• EXERCISE GOAL
Copy the lines of the listing word for word, starting with the line containing "The height and width of the screenshot is (372, 807)." and ending with the line containing "pyautogui.click(x=53, y=76)", both included.

::: LISTED ENTRIES

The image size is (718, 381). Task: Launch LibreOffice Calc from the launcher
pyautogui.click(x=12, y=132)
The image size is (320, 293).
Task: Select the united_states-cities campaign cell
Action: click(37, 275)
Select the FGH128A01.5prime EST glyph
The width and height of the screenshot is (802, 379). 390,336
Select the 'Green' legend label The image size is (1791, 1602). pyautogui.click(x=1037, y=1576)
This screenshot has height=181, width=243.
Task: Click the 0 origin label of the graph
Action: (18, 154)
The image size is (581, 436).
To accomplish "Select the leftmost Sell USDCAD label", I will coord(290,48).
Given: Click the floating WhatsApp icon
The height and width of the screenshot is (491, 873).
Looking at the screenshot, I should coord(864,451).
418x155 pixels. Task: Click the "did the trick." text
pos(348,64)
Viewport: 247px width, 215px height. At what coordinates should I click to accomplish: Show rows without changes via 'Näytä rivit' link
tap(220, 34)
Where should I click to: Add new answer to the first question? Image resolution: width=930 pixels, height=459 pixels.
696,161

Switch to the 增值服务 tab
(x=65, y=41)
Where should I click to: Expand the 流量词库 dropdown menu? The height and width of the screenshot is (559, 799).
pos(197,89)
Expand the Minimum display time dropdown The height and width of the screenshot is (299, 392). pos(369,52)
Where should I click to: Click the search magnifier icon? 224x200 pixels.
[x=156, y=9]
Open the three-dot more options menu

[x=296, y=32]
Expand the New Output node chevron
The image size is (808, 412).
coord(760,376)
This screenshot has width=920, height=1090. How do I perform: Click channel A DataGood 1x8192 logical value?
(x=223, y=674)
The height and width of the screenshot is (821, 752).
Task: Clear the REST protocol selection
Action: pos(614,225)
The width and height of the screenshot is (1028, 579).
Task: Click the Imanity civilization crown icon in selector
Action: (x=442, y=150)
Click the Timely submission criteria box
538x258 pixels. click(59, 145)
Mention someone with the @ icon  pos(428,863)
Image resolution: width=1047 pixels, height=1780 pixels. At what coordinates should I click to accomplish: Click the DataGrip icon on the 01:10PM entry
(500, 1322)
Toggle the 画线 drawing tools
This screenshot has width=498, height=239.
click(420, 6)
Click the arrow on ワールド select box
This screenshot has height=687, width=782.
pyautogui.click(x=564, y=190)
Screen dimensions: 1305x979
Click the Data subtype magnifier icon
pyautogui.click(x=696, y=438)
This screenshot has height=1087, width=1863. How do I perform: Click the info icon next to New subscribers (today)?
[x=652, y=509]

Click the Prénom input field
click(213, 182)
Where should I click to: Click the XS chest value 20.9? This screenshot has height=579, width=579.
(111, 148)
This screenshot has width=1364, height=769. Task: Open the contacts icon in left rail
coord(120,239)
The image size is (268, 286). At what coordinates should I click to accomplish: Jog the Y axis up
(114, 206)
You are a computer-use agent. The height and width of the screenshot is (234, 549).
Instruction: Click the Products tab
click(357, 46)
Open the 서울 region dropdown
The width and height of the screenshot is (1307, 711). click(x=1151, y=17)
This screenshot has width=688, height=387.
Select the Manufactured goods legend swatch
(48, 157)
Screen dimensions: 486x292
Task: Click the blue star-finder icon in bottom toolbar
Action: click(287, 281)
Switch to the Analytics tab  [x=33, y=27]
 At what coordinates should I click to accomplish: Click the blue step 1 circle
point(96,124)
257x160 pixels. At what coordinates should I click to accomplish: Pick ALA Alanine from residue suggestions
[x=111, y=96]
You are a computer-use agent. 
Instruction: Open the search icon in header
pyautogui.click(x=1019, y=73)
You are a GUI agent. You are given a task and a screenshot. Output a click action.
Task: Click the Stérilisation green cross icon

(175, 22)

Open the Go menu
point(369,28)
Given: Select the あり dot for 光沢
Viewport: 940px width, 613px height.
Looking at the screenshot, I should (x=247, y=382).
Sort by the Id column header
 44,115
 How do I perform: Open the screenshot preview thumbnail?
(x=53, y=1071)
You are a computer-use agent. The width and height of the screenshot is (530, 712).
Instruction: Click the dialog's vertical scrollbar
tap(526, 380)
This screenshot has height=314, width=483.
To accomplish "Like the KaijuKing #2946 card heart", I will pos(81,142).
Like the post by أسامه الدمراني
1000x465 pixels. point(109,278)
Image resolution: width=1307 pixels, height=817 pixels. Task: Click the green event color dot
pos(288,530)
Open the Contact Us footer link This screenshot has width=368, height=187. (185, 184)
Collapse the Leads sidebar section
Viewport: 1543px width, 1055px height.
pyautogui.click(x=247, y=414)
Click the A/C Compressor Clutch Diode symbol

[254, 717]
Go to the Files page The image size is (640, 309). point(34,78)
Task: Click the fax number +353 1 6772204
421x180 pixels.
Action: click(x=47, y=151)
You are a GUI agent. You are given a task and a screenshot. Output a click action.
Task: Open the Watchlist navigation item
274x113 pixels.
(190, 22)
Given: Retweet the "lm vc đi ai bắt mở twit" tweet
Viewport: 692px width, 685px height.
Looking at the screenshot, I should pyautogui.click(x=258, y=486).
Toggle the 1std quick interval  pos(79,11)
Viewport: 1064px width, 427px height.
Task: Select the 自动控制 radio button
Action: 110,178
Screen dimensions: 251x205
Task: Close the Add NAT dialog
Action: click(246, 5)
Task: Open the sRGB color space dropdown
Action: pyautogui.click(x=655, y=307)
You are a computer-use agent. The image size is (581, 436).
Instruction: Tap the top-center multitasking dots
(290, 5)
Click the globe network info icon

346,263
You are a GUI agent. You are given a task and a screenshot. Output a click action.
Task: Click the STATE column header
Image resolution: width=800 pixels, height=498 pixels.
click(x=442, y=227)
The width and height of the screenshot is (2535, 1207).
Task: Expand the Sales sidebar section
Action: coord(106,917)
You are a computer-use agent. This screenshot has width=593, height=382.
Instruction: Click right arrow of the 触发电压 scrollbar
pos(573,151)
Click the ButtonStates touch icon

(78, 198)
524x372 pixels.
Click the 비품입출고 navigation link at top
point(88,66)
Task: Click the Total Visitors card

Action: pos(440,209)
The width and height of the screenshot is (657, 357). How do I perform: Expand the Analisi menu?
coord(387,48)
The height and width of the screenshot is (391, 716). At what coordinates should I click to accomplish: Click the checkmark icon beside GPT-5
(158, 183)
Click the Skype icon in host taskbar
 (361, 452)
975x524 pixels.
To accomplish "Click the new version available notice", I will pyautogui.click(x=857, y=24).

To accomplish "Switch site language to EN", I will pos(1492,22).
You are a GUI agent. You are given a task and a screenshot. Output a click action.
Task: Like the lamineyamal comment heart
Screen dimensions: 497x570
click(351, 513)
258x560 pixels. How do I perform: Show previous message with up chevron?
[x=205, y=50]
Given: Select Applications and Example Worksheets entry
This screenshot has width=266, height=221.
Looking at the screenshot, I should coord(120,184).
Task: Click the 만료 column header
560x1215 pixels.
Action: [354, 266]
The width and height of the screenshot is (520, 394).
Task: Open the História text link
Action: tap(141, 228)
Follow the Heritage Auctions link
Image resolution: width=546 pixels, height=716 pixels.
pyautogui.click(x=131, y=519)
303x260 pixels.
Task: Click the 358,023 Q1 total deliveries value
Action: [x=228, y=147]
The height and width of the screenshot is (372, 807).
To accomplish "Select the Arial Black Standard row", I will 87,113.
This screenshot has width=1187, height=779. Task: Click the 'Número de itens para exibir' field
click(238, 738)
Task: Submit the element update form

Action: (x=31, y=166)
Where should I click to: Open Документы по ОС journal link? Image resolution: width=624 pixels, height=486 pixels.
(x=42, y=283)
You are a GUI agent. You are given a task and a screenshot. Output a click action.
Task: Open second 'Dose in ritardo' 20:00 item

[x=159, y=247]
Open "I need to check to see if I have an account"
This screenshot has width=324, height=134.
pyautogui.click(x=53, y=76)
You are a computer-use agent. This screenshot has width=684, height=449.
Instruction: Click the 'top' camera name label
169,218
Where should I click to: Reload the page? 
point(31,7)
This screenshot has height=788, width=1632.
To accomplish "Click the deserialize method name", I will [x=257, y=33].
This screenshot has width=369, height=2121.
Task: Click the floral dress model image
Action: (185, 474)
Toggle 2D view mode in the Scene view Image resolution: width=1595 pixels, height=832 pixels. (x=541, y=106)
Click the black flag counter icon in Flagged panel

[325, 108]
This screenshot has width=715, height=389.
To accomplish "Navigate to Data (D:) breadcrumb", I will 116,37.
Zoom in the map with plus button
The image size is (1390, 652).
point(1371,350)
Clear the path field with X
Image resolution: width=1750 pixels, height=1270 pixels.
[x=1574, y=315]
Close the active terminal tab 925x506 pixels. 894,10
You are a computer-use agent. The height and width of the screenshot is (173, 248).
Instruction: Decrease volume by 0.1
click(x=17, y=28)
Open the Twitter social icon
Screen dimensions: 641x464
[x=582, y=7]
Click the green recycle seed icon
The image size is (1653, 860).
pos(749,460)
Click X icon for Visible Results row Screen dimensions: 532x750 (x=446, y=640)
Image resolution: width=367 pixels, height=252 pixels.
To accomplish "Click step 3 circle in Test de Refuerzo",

::::::

• ANSWER IN FULL
The height and width of the screenshot is (372, 807).
To accomplish "Select the Arial Black Standard row", I will 87,113.
This screenshot has width=1187, height=779. Task: Click the 'Número de itens para exibir' field
click(238, 738)
Task: Submit the element update form

Action: (x=31, y=166)
Where should I click to: Open Документы по ОС journal link? Image resolution: width=624 pixels, height=486 pixels.
(x=42, y=283)
You are a GUI agent. You are given a task and a screenshot. Output a click action.
Task: Open second 'Dose in ritardo' 20:00 item

[x=159, y=247]
Open "I need to check to see if I have an account"
This screenshot has width=324, height=134.
pyautogui.click(x=53, y=76)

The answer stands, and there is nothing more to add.